▶ Exercise objective: Return each line of the records with nothing changed, pictures excepted.

▶ Given records:
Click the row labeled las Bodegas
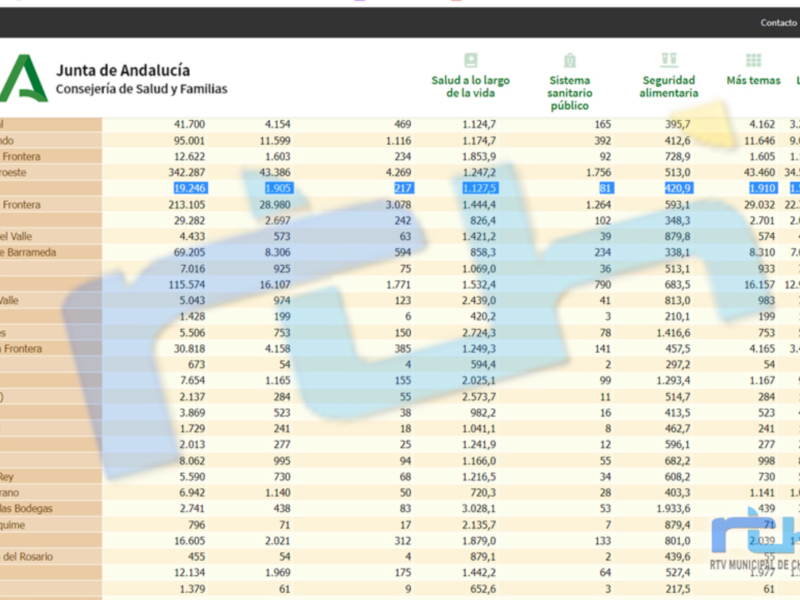The height and width of the screenshot is (600, 800). 50,508
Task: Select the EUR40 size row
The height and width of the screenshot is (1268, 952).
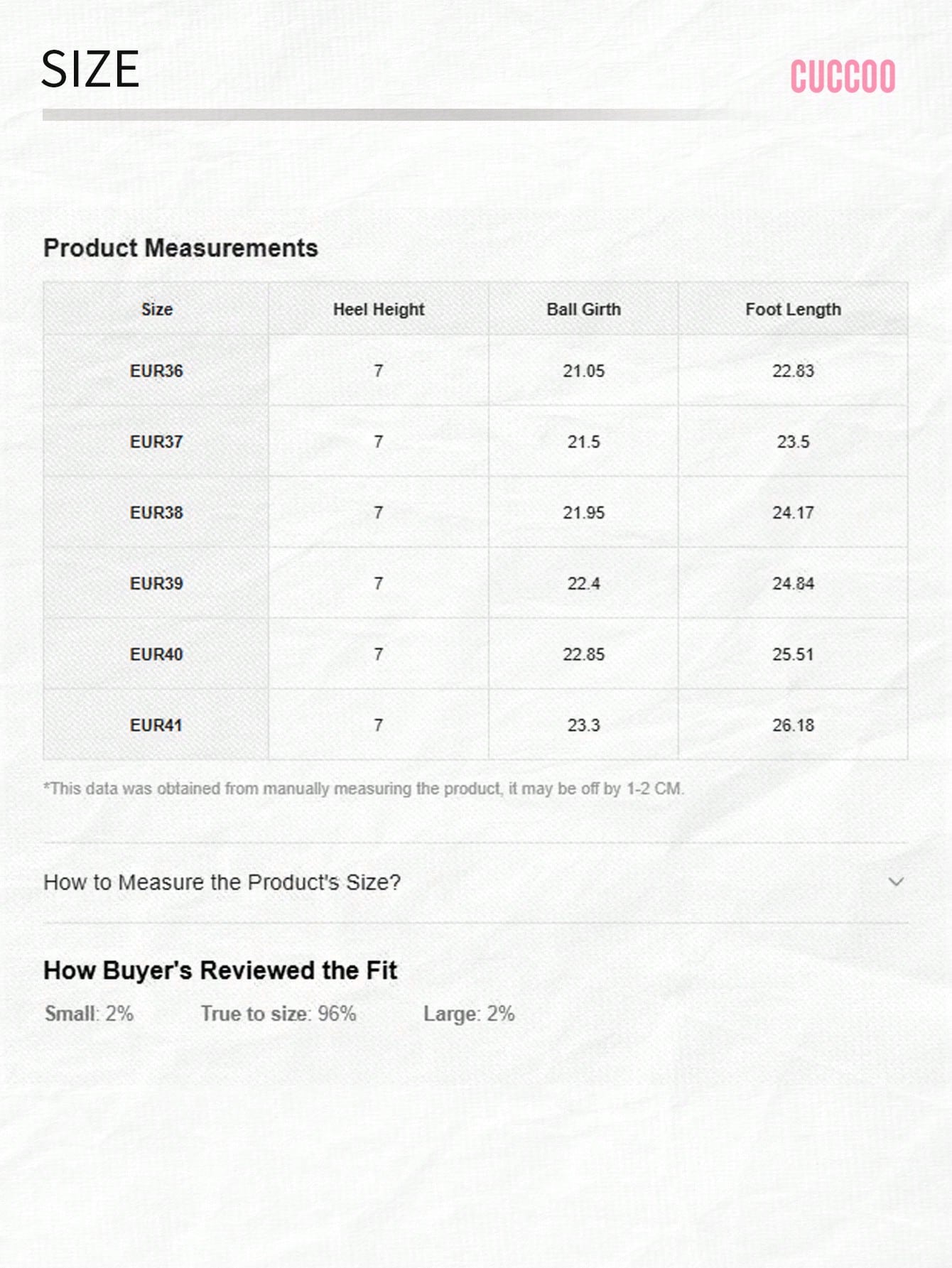Action: point(475,654)
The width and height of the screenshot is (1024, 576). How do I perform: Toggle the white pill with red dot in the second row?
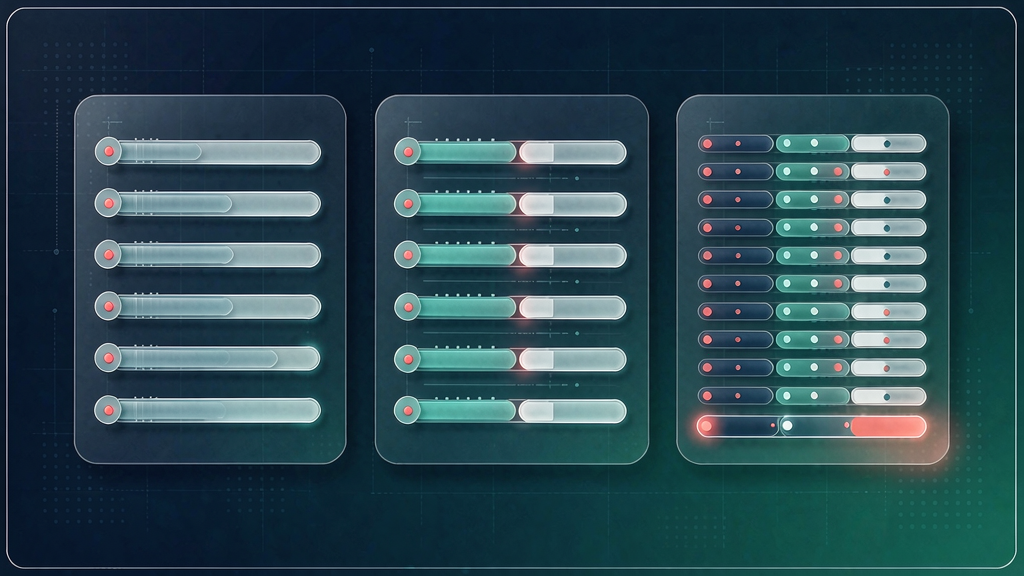[x=888, y=172]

▶ Written answer:
Click the row labeled las Bodegas
The height and width of the screenshot is (600, 800). 50,508
Task: Select the EUR40 size row
The height and width of the screenshot is (1268, 952).
Action: point(475,654)
The width and height of the screenshot is (1024, 576). How do I perform: Toggle the white pill with red dot in the second row?
[x=888, y=172]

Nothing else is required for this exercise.